[Stored items]
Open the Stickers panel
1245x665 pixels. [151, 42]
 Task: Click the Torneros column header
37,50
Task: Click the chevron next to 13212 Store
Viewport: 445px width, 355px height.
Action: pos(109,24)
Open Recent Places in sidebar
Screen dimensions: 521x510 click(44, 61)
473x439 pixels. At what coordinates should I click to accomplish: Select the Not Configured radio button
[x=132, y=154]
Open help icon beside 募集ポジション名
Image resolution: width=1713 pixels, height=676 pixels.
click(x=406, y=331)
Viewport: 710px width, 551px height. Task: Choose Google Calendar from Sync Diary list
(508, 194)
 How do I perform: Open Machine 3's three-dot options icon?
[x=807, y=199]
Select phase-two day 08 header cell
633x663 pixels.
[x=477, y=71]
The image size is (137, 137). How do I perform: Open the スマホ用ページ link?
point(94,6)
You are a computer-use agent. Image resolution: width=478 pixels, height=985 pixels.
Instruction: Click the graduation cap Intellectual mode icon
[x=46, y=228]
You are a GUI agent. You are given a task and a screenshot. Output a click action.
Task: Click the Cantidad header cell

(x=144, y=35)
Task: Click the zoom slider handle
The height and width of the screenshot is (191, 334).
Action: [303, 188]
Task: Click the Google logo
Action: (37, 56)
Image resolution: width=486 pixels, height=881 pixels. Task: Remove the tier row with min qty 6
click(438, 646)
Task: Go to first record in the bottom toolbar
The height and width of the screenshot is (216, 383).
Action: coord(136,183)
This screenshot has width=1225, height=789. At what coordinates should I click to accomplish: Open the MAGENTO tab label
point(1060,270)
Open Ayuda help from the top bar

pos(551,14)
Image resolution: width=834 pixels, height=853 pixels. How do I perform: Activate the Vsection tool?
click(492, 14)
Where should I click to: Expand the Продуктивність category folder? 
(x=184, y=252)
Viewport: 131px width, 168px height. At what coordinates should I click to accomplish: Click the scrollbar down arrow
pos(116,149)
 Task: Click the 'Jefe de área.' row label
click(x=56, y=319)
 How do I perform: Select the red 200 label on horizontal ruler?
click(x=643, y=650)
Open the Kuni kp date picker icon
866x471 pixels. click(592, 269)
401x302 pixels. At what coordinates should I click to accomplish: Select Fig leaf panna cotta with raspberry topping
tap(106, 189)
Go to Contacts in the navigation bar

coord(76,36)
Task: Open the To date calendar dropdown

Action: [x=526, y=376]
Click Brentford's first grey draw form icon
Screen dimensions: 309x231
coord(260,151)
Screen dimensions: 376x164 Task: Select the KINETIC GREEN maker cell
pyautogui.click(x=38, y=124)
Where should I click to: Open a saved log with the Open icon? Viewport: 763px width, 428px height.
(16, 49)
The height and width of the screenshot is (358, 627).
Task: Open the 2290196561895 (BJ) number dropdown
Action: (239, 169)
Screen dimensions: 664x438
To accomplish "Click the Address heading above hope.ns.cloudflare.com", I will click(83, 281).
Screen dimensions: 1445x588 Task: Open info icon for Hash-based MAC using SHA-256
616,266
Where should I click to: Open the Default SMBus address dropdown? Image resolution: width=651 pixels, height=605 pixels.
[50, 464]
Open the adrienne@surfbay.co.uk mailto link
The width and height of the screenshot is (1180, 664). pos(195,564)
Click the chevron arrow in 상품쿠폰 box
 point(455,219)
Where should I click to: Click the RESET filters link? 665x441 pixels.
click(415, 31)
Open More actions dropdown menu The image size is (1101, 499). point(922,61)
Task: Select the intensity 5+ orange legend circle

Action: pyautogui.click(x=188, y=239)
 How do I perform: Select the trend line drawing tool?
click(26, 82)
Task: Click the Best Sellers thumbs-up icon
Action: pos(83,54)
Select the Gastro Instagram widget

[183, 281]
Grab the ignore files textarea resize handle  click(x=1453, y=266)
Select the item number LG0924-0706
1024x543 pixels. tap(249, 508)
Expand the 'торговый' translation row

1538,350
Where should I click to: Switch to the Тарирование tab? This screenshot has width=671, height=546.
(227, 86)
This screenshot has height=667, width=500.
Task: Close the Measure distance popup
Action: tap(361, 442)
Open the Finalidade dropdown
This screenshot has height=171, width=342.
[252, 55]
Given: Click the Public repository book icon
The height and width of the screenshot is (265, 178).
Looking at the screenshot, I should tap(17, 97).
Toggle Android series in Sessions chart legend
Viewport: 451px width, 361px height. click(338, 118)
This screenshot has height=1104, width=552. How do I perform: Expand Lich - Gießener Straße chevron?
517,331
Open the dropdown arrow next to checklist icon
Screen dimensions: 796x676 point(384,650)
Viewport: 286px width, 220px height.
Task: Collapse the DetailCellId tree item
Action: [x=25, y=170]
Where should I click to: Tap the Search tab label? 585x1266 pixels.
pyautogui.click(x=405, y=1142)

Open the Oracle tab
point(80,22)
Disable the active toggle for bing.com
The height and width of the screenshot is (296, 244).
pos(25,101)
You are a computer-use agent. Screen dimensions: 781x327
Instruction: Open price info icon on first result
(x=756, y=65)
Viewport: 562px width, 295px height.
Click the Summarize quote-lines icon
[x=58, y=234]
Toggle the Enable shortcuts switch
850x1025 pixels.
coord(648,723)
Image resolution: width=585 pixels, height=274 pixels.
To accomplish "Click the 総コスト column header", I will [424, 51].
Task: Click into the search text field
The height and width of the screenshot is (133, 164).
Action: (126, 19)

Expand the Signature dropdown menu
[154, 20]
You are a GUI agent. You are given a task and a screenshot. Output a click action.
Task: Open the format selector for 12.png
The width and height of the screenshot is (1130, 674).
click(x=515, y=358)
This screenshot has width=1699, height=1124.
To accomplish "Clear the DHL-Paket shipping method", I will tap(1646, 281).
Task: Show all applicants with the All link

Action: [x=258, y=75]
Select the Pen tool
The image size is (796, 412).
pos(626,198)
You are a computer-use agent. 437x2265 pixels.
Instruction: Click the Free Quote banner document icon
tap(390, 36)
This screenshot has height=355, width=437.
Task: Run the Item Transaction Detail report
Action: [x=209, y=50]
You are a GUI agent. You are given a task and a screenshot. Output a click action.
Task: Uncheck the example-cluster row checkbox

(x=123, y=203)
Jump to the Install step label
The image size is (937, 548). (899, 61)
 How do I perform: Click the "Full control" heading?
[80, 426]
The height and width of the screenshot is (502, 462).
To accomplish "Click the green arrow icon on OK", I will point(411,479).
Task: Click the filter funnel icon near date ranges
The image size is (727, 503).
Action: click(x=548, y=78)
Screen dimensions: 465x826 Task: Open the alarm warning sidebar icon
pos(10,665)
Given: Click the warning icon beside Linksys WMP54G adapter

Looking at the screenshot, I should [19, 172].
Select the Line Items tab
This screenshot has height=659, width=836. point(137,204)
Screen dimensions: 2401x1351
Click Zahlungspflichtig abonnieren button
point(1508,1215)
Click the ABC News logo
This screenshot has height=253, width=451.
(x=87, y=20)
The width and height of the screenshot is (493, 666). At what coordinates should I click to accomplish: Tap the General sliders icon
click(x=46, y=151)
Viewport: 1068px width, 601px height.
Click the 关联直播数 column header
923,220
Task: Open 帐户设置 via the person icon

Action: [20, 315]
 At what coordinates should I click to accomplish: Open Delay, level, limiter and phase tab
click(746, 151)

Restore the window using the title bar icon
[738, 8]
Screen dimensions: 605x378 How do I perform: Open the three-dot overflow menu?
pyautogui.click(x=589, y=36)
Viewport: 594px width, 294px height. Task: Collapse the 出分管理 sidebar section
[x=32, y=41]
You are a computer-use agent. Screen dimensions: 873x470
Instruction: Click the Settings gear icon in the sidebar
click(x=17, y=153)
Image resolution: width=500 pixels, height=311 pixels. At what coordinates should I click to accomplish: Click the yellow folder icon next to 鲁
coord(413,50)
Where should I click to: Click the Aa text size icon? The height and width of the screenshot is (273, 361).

= PROMPT =
If a line of the data holds the string "will", list it.

= TASK RESULT =
To accomplish "Click the Address heading above hope.ns.cloudflare.com", I will click(83, 281).
To accomplish "Click the 総コスト column header", I will [424, 51].
To accomplish "Clear the DHL-Paket shipping method", I will tap(1646, 281).
To accomplish "Click the green arrow icon on OK", I will point(411,479).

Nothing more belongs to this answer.